### Problem requirements
For this listing, reproduce the line with "Given: Click the 10/25 x-axis label", the line with "Tap the pink Pause icon", and the lines between, exactly as they stand. Leave out pictures and all other lines.

### Data shown
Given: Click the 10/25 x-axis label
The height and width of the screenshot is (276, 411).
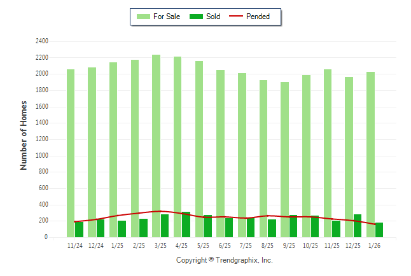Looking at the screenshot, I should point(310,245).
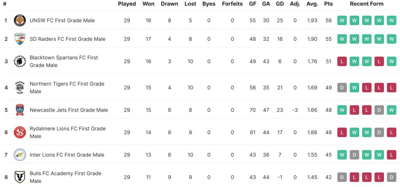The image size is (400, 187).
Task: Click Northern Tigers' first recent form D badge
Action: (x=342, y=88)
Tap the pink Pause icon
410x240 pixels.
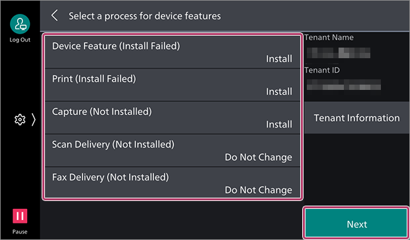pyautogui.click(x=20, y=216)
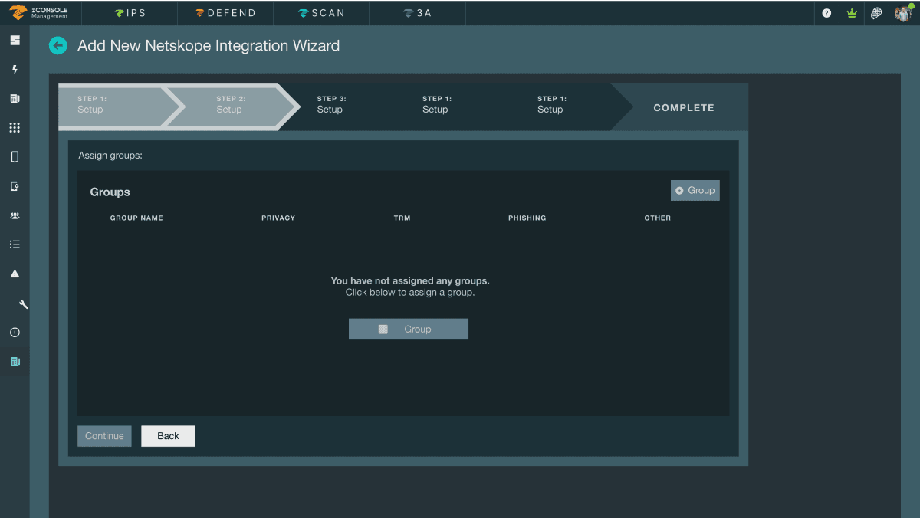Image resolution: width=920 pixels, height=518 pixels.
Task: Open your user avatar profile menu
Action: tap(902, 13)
* * *
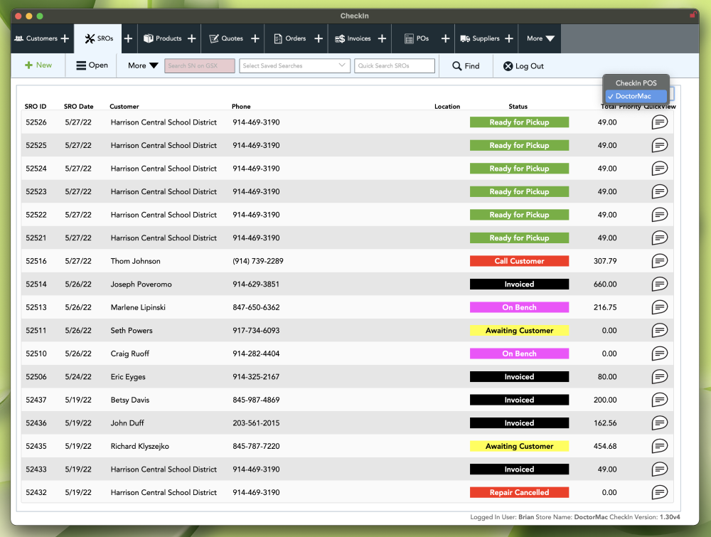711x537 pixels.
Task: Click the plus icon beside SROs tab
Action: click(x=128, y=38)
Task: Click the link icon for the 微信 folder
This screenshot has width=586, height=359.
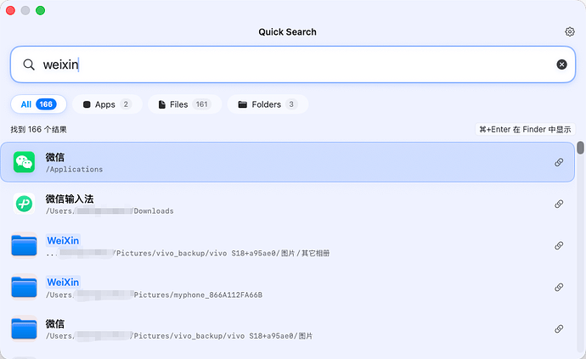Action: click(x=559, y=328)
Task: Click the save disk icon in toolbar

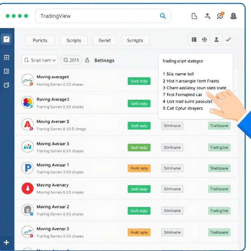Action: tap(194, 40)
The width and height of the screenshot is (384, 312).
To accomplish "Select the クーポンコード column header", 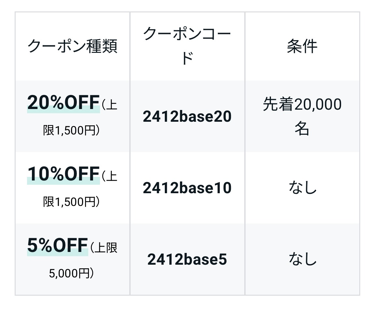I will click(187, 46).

### Result
Given: Click the 10/25 x-axis label
The height and width of the screenshot is (276, 411).
Looking at the screenshot, I should point(310,245).
The image size is (400, 187).
Task: Click Northern Tigers' first recent form D badge
Action: (x=342, y=88)
Tap the pink Pause icon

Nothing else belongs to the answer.